Copy out, word for word, the stretch of material from the line containing "What do you see at coordinates (27, 149)" through the line containing "center [392, 452].", including both of those lines.

*** Opening INPUT FOR THIS TASK ***

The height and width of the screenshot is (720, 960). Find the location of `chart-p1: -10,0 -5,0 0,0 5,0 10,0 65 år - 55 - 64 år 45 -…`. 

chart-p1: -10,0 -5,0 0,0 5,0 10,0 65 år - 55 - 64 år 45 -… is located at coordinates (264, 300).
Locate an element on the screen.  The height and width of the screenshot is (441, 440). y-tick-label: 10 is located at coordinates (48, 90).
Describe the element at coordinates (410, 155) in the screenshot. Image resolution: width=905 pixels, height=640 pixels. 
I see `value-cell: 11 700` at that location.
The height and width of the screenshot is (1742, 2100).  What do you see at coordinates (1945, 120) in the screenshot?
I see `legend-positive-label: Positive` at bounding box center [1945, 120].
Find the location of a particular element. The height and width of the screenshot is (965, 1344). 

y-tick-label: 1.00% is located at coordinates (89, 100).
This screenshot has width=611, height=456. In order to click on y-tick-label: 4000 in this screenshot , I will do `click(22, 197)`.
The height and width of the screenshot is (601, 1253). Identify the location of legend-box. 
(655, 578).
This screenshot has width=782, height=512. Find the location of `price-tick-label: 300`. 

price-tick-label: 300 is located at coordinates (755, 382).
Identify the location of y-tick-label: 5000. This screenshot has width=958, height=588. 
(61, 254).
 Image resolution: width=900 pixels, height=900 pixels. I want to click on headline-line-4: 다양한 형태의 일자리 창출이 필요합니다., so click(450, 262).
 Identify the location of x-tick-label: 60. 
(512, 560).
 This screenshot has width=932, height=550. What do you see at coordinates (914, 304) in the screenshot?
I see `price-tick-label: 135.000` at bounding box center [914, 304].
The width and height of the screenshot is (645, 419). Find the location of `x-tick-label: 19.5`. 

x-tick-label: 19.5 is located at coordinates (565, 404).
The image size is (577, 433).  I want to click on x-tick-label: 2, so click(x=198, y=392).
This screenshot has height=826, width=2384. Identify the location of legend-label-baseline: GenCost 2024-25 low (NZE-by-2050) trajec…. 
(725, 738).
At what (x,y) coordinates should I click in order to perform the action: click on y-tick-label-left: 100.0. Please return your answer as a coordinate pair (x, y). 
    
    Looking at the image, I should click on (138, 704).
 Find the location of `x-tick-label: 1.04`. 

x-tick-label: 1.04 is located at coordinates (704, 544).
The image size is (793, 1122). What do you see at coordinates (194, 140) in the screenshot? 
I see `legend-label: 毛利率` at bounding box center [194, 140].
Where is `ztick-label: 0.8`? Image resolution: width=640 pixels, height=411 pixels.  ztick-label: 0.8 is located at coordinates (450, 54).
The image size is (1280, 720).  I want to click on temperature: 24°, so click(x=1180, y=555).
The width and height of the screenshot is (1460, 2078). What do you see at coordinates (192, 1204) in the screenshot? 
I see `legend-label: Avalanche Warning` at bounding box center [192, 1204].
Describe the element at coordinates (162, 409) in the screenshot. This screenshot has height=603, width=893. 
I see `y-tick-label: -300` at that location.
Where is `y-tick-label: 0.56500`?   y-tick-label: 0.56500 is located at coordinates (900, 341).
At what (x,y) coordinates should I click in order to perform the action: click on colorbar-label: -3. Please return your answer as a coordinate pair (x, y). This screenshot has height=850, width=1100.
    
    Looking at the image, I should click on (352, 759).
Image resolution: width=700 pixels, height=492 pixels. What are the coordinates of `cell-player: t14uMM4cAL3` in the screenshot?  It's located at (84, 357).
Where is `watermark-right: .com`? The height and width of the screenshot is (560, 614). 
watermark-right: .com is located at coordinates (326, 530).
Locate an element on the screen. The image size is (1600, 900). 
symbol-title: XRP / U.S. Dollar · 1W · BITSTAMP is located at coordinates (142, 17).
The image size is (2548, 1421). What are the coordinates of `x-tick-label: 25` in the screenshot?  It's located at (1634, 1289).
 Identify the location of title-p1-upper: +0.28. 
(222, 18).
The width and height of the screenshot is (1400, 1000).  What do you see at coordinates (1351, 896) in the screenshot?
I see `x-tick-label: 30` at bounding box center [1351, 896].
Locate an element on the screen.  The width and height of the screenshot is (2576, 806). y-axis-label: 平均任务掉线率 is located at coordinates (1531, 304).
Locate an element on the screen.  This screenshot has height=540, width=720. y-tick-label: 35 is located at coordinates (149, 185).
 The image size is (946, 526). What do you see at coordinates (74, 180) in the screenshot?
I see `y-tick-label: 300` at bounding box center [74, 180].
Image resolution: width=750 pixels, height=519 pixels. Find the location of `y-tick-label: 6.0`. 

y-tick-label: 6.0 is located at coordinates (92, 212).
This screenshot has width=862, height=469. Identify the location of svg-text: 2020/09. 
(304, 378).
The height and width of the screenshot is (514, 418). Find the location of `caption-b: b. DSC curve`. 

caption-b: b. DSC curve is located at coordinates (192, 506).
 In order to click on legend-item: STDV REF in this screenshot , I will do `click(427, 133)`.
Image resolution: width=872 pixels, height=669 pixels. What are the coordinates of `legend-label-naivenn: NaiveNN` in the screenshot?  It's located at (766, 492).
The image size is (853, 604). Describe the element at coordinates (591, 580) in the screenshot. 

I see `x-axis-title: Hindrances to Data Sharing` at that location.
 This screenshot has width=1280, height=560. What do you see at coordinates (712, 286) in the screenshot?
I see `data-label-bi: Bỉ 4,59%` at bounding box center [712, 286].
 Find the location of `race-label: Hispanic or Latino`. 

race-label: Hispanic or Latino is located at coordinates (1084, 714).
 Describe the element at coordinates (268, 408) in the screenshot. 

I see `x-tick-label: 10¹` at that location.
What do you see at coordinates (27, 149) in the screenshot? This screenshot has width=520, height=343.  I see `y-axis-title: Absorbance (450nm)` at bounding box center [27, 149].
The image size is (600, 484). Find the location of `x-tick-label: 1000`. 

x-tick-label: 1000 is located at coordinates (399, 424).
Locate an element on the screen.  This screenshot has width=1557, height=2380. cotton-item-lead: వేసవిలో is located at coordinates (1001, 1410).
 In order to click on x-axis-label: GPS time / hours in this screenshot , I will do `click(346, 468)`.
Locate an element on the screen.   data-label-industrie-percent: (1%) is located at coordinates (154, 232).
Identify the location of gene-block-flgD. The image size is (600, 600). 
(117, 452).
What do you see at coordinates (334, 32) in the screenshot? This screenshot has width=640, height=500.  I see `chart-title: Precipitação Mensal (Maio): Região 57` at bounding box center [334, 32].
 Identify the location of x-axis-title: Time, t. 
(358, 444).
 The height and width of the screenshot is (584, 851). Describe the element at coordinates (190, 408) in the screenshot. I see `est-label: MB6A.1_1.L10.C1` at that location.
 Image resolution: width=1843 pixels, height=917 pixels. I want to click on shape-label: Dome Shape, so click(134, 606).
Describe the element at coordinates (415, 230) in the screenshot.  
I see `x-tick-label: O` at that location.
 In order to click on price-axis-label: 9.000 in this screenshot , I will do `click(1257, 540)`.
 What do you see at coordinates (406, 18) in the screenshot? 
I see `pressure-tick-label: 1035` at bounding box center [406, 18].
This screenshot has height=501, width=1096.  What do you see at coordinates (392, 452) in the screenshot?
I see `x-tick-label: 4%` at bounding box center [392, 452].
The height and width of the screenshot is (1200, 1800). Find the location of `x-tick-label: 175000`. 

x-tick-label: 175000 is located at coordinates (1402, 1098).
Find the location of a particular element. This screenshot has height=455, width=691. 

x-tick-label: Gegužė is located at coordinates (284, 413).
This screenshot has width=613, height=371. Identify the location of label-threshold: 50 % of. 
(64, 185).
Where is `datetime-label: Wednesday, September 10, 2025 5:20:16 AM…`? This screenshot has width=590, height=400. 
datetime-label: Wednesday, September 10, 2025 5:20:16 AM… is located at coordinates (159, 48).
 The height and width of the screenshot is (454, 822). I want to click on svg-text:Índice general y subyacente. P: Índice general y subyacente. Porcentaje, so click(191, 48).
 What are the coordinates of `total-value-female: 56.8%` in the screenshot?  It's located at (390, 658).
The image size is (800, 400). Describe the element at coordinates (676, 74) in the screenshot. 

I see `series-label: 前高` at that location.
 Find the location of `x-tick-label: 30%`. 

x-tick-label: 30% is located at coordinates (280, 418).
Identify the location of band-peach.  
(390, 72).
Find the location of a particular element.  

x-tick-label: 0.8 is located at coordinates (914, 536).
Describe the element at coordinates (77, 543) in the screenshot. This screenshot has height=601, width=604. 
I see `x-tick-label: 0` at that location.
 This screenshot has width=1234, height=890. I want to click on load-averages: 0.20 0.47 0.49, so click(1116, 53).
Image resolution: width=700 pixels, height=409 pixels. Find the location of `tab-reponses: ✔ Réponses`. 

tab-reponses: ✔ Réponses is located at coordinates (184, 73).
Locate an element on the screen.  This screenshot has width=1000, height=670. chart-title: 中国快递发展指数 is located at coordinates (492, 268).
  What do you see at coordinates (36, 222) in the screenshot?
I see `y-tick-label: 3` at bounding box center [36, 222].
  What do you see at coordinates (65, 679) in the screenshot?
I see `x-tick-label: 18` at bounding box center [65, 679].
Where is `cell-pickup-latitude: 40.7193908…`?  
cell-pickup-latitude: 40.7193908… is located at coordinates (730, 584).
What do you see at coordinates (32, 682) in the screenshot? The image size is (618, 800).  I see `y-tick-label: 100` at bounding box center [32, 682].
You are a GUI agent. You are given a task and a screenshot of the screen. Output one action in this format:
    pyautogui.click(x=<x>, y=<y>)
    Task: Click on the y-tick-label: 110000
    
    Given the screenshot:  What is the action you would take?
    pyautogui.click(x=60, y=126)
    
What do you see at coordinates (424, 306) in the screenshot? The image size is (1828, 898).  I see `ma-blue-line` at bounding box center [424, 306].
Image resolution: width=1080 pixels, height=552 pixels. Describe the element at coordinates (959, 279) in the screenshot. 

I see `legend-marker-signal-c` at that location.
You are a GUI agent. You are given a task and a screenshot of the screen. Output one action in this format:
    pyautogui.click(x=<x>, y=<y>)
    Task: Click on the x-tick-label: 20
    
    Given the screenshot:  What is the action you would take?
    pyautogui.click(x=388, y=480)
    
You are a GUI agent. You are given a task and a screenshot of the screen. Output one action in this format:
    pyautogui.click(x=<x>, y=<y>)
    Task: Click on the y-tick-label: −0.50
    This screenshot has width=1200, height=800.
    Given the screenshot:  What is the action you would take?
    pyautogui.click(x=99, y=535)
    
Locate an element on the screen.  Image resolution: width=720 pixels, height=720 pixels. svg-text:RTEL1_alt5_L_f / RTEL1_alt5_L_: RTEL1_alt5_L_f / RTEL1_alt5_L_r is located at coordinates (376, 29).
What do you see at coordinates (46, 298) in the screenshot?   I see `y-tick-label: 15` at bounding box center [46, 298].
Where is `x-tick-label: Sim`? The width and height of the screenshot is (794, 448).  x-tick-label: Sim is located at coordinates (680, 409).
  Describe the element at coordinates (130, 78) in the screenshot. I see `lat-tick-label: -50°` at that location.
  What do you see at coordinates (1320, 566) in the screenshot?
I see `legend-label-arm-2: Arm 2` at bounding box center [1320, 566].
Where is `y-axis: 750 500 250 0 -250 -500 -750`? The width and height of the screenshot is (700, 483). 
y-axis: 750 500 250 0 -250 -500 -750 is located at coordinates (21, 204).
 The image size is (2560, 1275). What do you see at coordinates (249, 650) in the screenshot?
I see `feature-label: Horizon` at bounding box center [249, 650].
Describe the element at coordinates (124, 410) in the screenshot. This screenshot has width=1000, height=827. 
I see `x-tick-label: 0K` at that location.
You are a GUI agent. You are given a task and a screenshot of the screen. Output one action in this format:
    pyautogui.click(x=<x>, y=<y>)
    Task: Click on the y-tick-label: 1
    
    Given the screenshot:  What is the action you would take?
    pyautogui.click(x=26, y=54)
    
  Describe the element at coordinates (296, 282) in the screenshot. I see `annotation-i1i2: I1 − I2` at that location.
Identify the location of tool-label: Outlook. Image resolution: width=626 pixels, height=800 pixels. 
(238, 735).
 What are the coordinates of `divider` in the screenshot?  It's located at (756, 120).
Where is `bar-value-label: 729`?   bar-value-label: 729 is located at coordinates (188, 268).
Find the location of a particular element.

*** Closing INPUT FOR THIS TASK ***

** ANSWER SECTION **
What do you see at coordinates (27, 149) in the screenshot? This screenshot has width=520, height=343.  I see `y-axis-title: Absorbance (450nm)` at bounding box center [27, 149].
The image size is (600, 484). Find the location of `x-tick-label: 1000`. 

x-tick-label: 1000 is located at coordinates (399, 424).
Locate an element on the screen.  This screenshot has width=1557, height=2380. cotton-item-lead: వేసవిలో is located at coordinates (1001, 1410).
 In order to click on x-axis-label: GPS time / hours in this screenshot , I will do `click(346, 468)`.
Locate an element on the screen.   data-label-industrie-percent: (1%) is located at coordinates (154, 232).
Identify the location of gene-block-flgD. The image size is (600, 600). 
(117, 452).
What do you see at coordinates (334, 32) in the screenshot? This screenshot has width=640, height=500.  I see `chart-title: Precipitação Mensal (Maio): Região 57` at bounding box center [334, 32].
 Identify the location of x-axis-title: Time, t. 
(358, 444).
 The height and width of the screenshot is (584, 851). Describe the element at coordinates (190, 408) in the screenshot. I see `est-label: MB6A.1_1.L10.C1` at that location.
 Image resolution: width=1843 pixels, height=917 pixels. I want to click on shape-label: Dome Shape, so click(134, 606).
Describe the element at coordinates (415, 230) in the screenshot.  
I see `x-tick-label: O` at that location.
 In order to click on price-axis-label: 9.000 in this screenshot , I will do `click(1257, 540)`.
 What do you see at coordinates (406, 18) in the screenshot? 
I see `pressure-tick-label: 1035` at bounding box center [406, 18].
This screenshot has height=501, width=1096.  What do you see at coordinates (392, 452) in the screenshot?
I see `x-tick-label: 4%` at bounding box center [392, 452].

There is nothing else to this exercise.